No Brasil, a adoção das políticas neoliberais do NCM ocorreu de forma plena em 1999, e teve como desdobramento na política fiscal a introdução de regras fiscais: a Lei de Responsabilidade Fiscal (LRF), estabelecida em 2000, a Emenda Constitucional nº 95 (EC 95/2016), ou emenda do teto, e por último o NAF. Dessa forma, é sob essa armadura de regras fiscais, originárias de diretrizes do NCM e expressão do neoliberalismo ao redor do globo, que tem se adotado um ajuste fiscal estrutural no país independente da alternância de poder.
Deve-se pontuar que tal perfil de política fiscal atende prioritariamente ao compromisso de arcar com as despesas financeiras por meio de excedentes fiscais e, para que assim seja, comprime todos os gastos não financeiros que são exatamente aqueles que são submetidos a tetos. Além disso, exige processos continuados de privatizações e reformas do Estado, os quais reduzem o comprometimento do governo com políticas sociais e com sua atuação direta na promoção do crescimento econômico.

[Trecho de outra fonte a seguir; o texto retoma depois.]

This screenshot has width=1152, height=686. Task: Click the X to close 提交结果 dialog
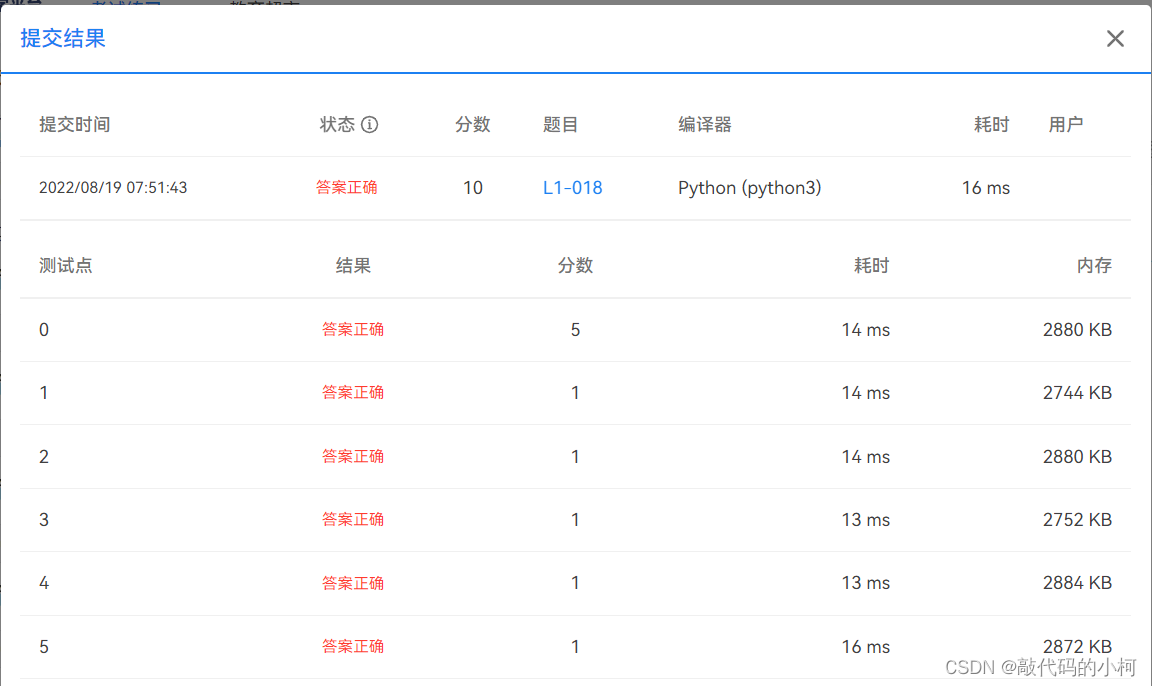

É importante salientar, que apesar da lógica apresentada, o governo é um lugar de disputa e através da economia política é possível compreender o jogo de interesses por trás da escolha que ele vem fazendo. Primeiramente, Lula foi eleito com pouca margem eleitoral, num país politicamente dividido e polarizado, formando um governo de coalizão. Nesse sentido, um dos seus denominadores comuns tem sido a condução da política econômica em moldes ortodoxos. A política alinhada à sustentabilidade da dívida garante a rentabilidade dos títulos públicos em posse das instituições financeiras. A escolha do governo Lula, portanto, não foi de enfrentamento, seguindo a via típica de conciliação de interesses de classes.

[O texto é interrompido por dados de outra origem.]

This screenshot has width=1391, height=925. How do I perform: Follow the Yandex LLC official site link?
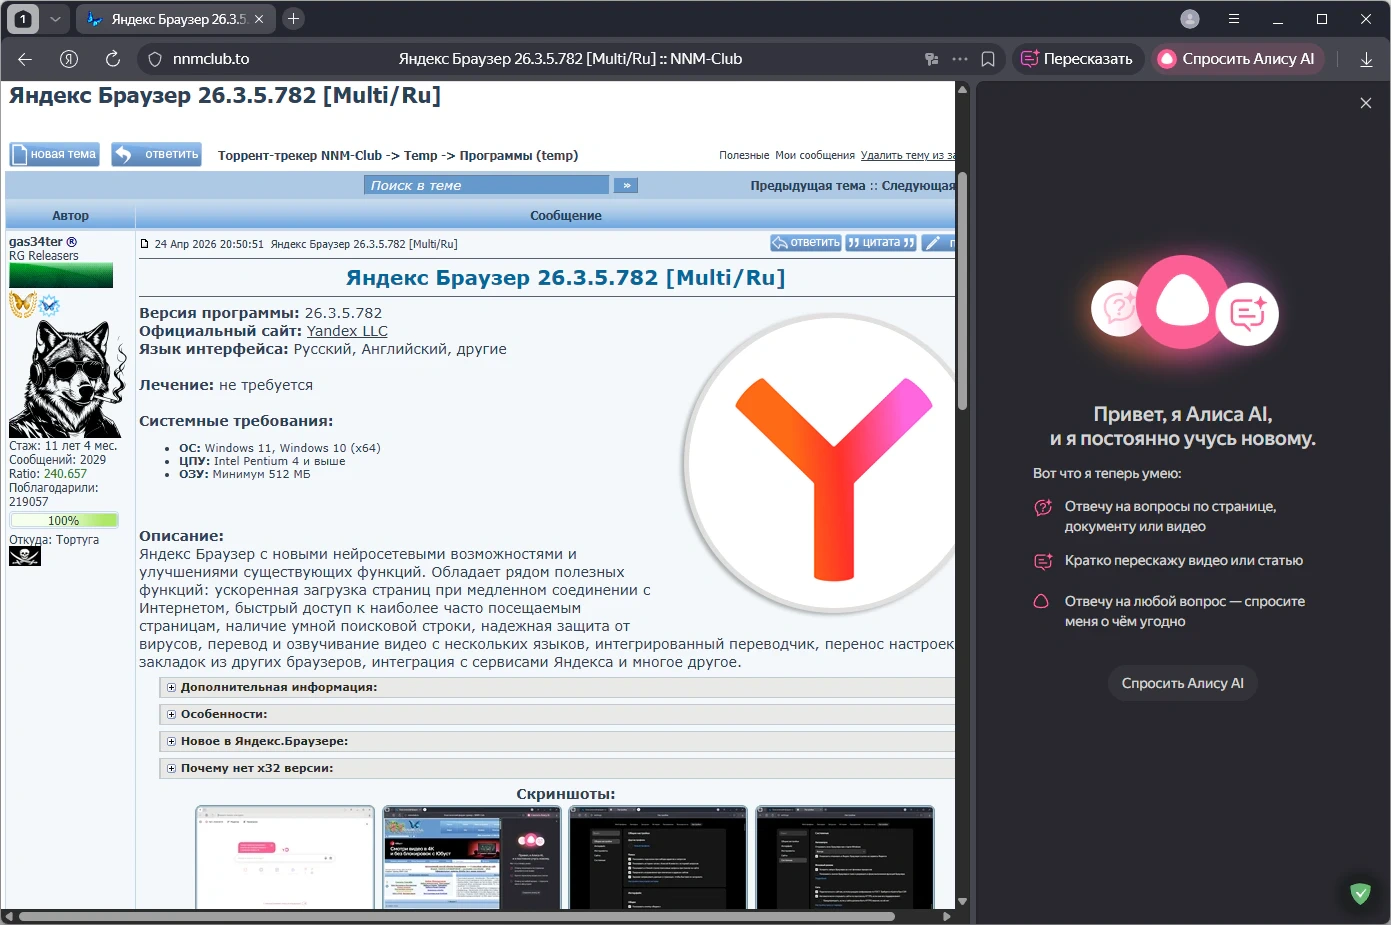tap(347, 331)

É possível ver os limites dessa estratégia política e econômica, que claramente não comporta para educação sequer os direitos constitucionais de 1988, sendo, assim, incapaz de satisfazer parcela relevante da base eleitoral do presidente. Alterar esse quadro se contrapõe aos interesses dos grandes oligopólios e do setor rentista da economia, fortemente representado no Congresso, que não toleram incertezas sobre a capacidade do Estado honrar a dívida pública e com isso garantir a sua renda mínima. Além desse aspecto, a armadilha das regras fiscais gera baixa margem para o governo praticar uma política fiscal voltada para a maioria, aprisionando governo, economia e sociedade aos ditames do mercado financeiro.

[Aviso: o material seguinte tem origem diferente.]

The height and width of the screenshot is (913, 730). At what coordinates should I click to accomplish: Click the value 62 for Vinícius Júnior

Para os trabalhadores da educação, não obstante, este é o momento político de reivindicar e pressionar o governo para manter o compromisso com os gastos em educação acima do mínimo constitucional. Não fazê-lo cobrará um preço alto no futuro. É inadmissível que isso seja feito por um governo que se elegeu com base no voto desses trabalhadores. Ao invés de aprisionar-se a lógica neoliberal da política fiscal praticada pelo governo federal é necessário estabelecer uma divisa civilizatória que o governo deve ser pressionado a não cruzar.